Format every line of the rows below as a Markdown table with the columns No. and Line, numbering the lines in order and skipping blank ones. Leave the pictures out of the answer.

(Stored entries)
==*==

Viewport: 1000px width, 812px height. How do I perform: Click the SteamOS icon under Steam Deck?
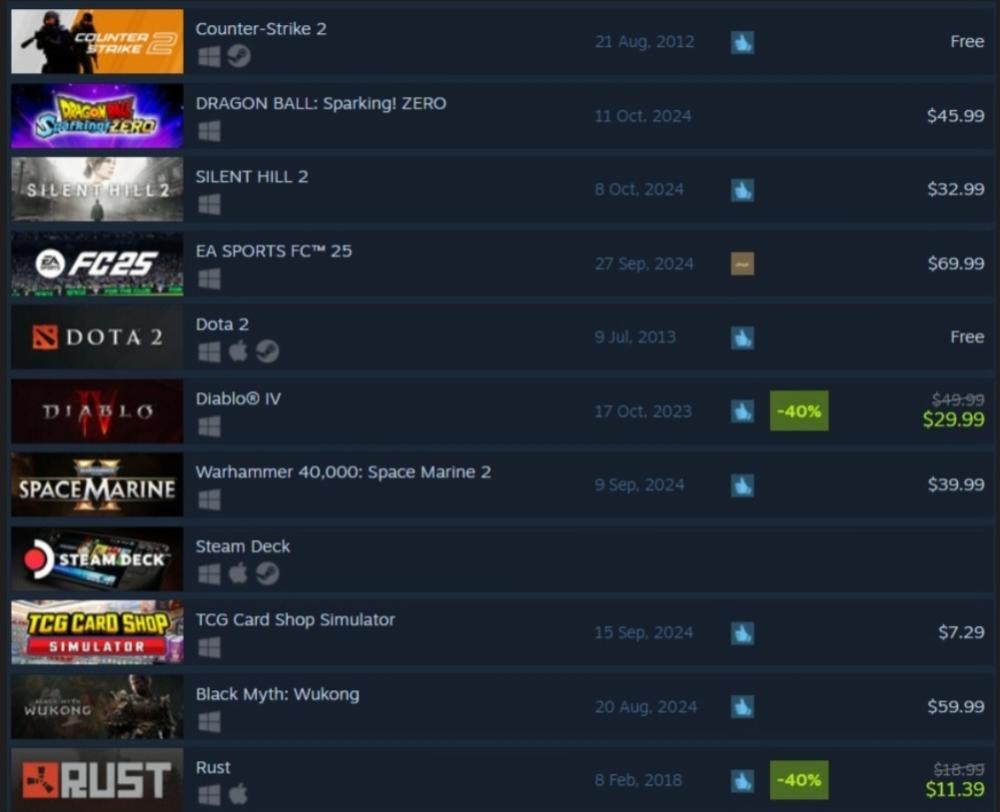[267, 573]
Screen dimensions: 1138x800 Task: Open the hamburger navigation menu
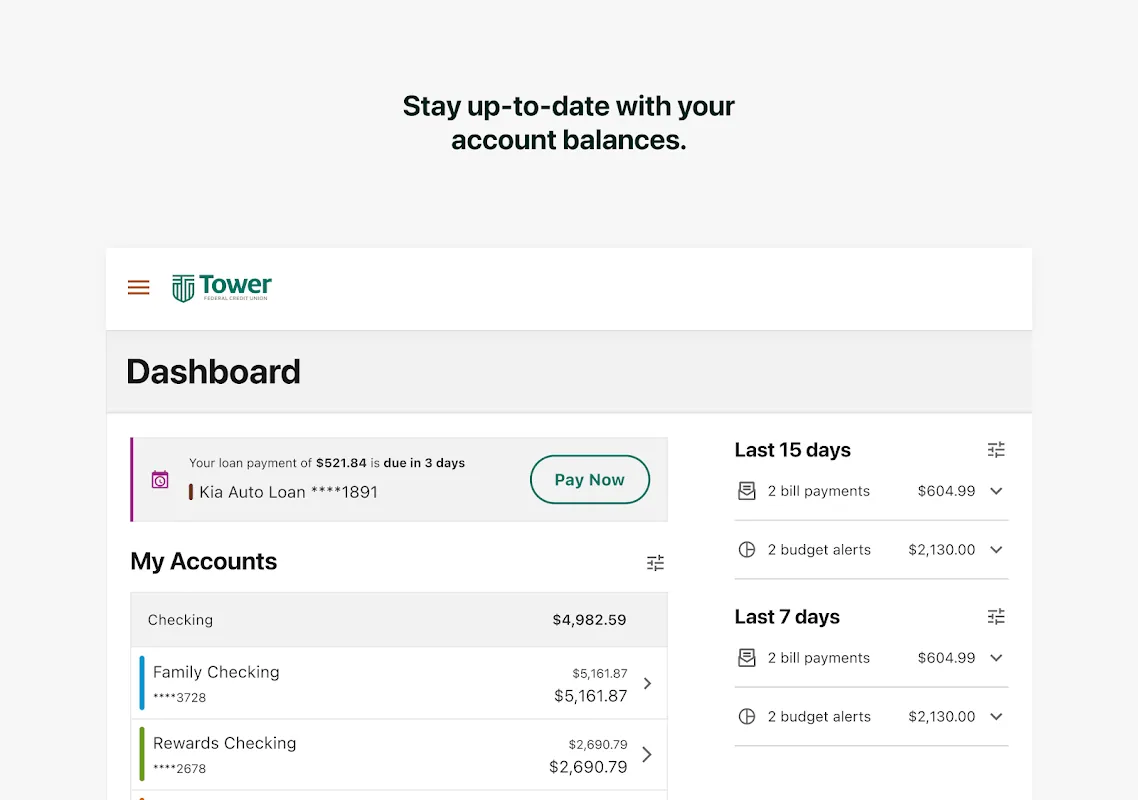139,288
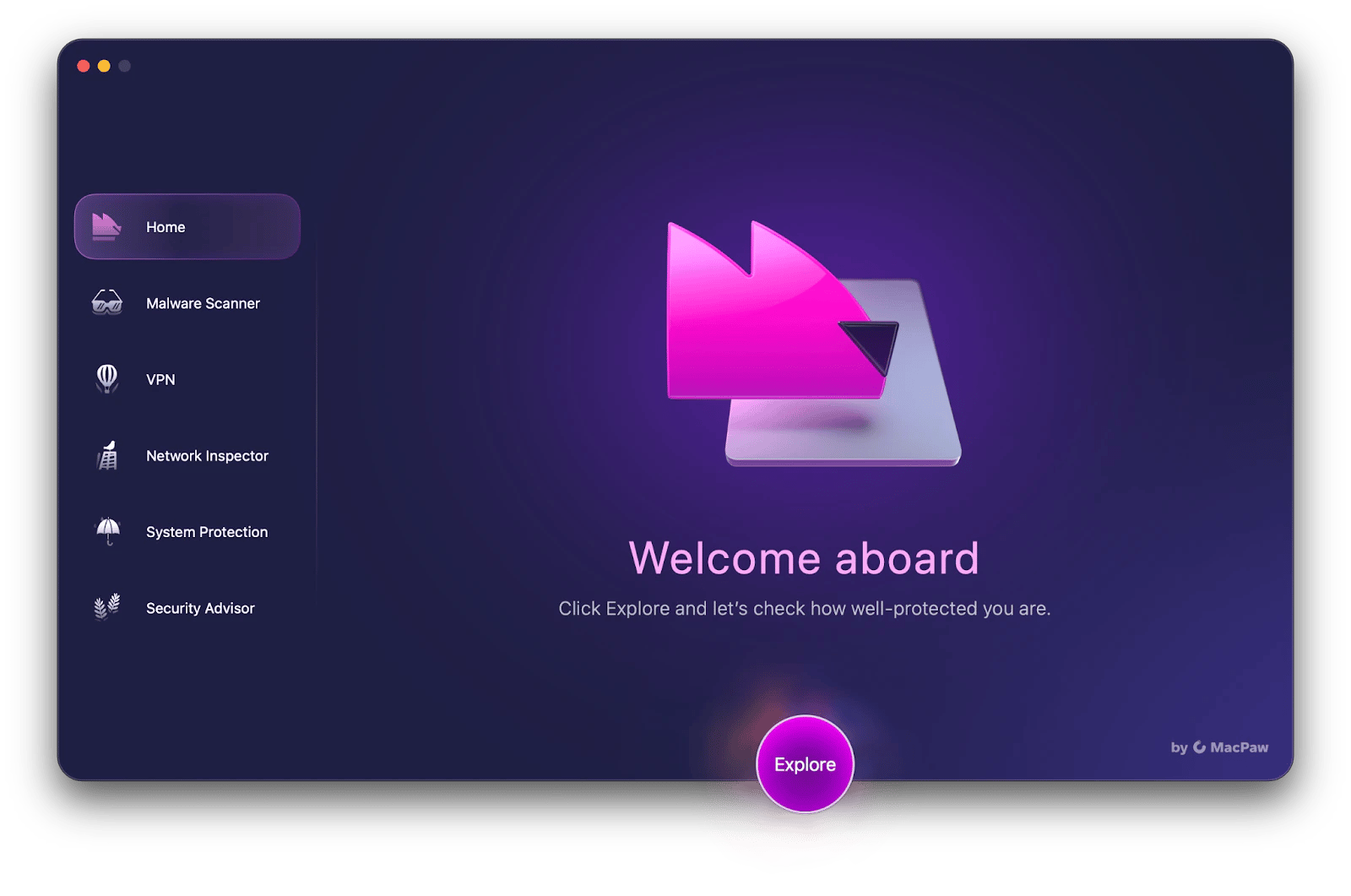Click the MacPaw paw logo at bottom right
The width and height of the screenshot is (1351, 896).
point(1199,747)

==*==

§ Exercise result:
| No. | Line |
|---|---|
| 1 | Viewport: 1000px width, 812px height. How do I perform: Click the SteamOS icon under Steam Deck? |
| 2 | [267, 573] |
| 3 | Screen dimensions: 1138x800 Task: Open the hamburger navigation menu |
| 4 | 139,288 |
| 5 | Click the MacPaw paw logo at bottom right |
| 6 | The width and height of the screenshot is (1351, 896). |
| 7 | point(1199,747) |